• WHAT THE TASK ASKS:
Every record below, from first to last: print it exactly as shown.

═════ SUPPLIED MATERIAL ═════

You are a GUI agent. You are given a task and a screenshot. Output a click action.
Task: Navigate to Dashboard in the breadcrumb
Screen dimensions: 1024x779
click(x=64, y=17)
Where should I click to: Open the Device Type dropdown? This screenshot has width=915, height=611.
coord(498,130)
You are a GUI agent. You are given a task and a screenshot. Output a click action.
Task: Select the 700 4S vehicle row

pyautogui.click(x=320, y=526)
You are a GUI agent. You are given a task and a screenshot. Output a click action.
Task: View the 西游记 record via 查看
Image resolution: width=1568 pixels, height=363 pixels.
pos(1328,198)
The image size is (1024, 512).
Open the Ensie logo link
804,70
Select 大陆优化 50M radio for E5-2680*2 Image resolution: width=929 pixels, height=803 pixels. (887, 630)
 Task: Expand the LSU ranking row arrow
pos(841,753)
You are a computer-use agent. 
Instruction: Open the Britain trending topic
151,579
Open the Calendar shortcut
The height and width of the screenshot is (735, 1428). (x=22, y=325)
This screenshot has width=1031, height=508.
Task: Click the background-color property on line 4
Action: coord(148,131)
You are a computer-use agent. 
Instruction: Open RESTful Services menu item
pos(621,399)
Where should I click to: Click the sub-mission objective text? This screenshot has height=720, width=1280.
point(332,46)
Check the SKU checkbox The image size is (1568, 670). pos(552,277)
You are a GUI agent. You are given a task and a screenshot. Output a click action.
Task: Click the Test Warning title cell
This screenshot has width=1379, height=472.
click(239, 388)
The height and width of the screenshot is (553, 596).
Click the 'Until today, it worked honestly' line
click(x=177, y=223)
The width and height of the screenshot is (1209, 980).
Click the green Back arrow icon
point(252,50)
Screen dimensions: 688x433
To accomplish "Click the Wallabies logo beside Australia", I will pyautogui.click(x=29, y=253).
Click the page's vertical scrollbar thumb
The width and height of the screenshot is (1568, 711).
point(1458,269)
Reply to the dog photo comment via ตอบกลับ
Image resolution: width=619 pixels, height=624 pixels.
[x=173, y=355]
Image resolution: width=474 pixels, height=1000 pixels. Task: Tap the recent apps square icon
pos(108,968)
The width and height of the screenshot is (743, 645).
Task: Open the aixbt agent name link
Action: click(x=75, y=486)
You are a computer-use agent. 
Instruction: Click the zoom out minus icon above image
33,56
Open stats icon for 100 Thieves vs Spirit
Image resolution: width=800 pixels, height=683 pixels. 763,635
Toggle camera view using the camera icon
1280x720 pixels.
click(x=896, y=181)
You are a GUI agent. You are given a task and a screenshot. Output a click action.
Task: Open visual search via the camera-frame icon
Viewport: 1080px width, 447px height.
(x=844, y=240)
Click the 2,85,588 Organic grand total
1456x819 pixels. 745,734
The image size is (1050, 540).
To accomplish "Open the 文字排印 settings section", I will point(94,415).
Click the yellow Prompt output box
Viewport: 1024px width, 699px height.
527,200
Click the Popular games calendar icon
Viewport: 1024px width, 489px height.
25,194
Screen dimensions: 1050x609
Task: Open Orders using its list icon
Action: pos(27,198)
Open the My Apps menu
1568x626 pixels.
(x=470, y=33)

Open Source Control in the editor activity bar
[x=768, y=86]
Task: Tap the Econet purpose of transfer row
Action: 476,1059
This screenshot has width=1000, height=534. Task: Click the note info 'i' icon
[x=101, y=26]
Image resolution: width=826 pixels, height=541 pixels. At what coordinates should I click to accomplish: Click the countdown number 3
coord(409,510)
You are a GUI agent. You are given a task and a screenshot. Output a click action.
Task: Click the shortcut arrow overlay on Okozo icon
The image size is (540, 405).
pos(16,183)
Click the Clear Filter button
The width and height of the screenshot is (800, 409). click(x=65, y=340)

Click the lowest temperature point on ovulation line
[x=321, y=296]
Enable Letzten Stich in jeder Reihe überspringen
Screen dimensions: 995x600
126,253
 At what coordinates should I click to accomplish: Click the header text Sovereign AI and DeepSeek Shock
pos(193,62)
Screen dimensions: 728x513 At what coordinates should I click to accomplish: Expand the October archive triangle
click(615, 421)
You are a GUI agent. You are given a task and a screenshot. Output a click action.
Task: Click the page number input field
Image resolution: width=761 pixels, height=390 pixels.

═════

• RESULT BELOW:
You are a GUI agent. You are given a task and a screenshot. Output a click action.
Task: Navigate to Dashboard in the breadcrumb
Screen dimensions: 1024x779
click(x=64, y=17)
Where should I click to: Open the Device Type dropdown? This screenshot has width=915, height=611.
coord(498,130)
You are a GUI agent. You are given a task and a screenshot. Output a click action.
Task: Select the 700 4S vehicle row

pyautogui.click(x=320, y=526)
You are a GUI agent. You are given a task and a screenshot. Output a click action.
Task: View the 西游记 record via 查看
Image resolution: width=1568 pixels, height=363 pixels.
pos(1328,198)
The image size is (1024, 512).
Open the Ensie logo link
804,70
Select 大陆优化 50M radio for E5-2680*2 Image resolution: width=929 pixels, height=803 pixels. (887, 630)
 Task: Expand the LSU ranking row arrow
pos(841,753)
You are a computer-use agent. 
Instruction: Open the Britain trending topic
151,579
Open the Calendar shortcut
The height and width of the screenshot is (735, 1428). (x=22, y=325)
This screenshot has width=1031, height=508.
Task: Click the background-color property on line 4
Action: coord(148,131)
You are a computer-use agent. 
Instruction: Open RESTful Services menu item
pos(621,399)
Where should I click to: Click the sub-mission objective text? This screenshot has height=720, width=1280.
point(332,46)
Check the SKU checkbox The image size is (1568, 670). pos(552,277)
You are a GUI agent. You are given a task and a screenshot. Output a click action.
Task: Click the Test Warning title cell
This screenshot has width=1379, height=472.
click(239, 388)
The height and width of the screenshot is (553, 596).
Click the 'Until today, it worked honestly' line
click(x=177, y=223)
The width and height of the screenshot is (1209, 980).
Click the green Back arrow icon
point(252,50)
Screen dimensions: 688x433
To accomplish "Click the Wallabies logo beside Australia", I will pyautogui.click(x=29, y=253).
Click the page's vertical scrollbar thumb
The width and height of the screenshot is (1568, 711).
point(1458,269)
Reply to the dog photo comment via ตอบกลับ
Image resolution: width=619 pixels, height=624 pixels.
[x=173, y=355]
Image resolution: width=474 pixels, height=1000 pixels. Task: Tap the recent apps square icon
pos(108,968)
The width and height of the screenshot is (743, 645).
Task: Open the aixbt agent name link
Action: click(x=75, y=486)
You are a computer-use agent. 
Instruction: Click the zoom out minus icon above image
33,56
Open stats icon for 100 Thieves vs Spirit
Image resolution: width=800 pixels, height=683 pixels. 763,635
Toggle camera view using the camera icon
1280x720 pixels.
click(x=896, y=181)
You are a GUI agent. You are given a task and a screenshot. Output a click action.
Task: Open visual search via the camera-frame icon
Viewport: 1080px width, 447px height.
(x=844, y=240)
Click the 2,85,588 Organic grand total
1456x819 pixels. 745,734
The image size is (1050, 540).
To accomplish "Open the 文字排印 settings section", I will point(94,415).
Click the yellow Prompt output box
Viewport: 1024px width, 699px height.
527,200
Click the Popular games calendar icon
Viewport: 1024px width, 489px height.
25,194
Screen dimensions: 1050x609
Task: Open Orders using its list icon
Action: pos(27,198)
Open the My Apps menu
1568x626 pixels.
(x=470, y=33)

Open Source Control in the editor activity bar
[x=768, y=86]
Task: Tap the Econet purpose of transfer row
Action: 476,1059
This screenshot has width=1000, height=534. Task: Click the note info 'i' icon
[x=101, y=26]
Image resolution: width=826 pixels, height=541 pixels. At what coordinates should I click to accomplish: Click the countdown number 3
coord(409,510)
You are a GUI agent. You are given a task and a screenshot. Output a click action.
Task: Click the shortcut arrow overlay on Okozo icon
The image size is (540, 405).
pos(16,183)
Click the Clear Filter button
The width and height of the screenshot is (800, 409). click(x=65, y=340)

Click the lowest temperature point on ovulation line
[x=321, y=296]
Enable Letzten Stich in jeder Reihe überspringen
Screen dimensions: 995x600
126,253
 At what coordinates should I click to accomplish: Click the header text Sovereign AI and DeepSeek Shock
pos(193,62)
Screen dimensions: 728x513 At what coordinates should I click to accomplish: Expand the October archive triangle
click(615, 421)
You are a GUI agent. You are given a task and a screenshot. Output a click action.
Task: Click the page number input field
Image resolution: width=761 pixels, height=390 pixels.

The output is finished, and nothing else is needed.